Independence Bowl, L 15–24 vs. Georgia
- Conference: Southwest Conference
- Record: 6–6 (5–3 SWC)
- Head coach: Jack Crowe (2nd season);
- Defensive coordinator: Joe Kines (1st season)
- Captains: Kirk Collins; Mark Henry;
- Home stadium: Razorback Stadium War Memorial Stadium

= 1991 Arkansas Razorbacks football team =

American college football season

The 1991 Arkansas Razorbacks football team represented the University of Arkansas as a member of the Southwest Conference (SWC) during the 1991 NCAA Division I-A football season. Led by second-year head coach Jack Crowe, the Razorbacks compiled an overall record of 6–6 with a mark of 5–3 in conference play, placing in a three-way tie for second in the SWC. Arkansas was invited to the Independence Bowl, where the Razorbacks lost to Georgia. The team played home games at Razorback Stadium in Fayetteville, Arkansas and War Memorial Stadium in Little Rock, Arkansas.

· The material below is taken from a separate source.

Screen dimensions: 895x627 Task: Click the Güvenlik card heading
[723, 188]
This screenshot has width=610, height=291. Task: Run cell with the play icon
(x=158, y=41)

Punter Pete Raether finished third in the nation in punting average, with 43.6 yards per boot. Punt returner Michael James averaged 14.3 yards per return, seventh in the nation. A knee injury to starting quarterback Jason Allen in the second half of the Baylor hampered Arkansas' ability to move the football on offense. The Razorbacks lost four of their final five games. However, the Hogs enjoyed a 14-13 victory over Texas in Little Rock in the final meeting of the rivals as SWC opponents.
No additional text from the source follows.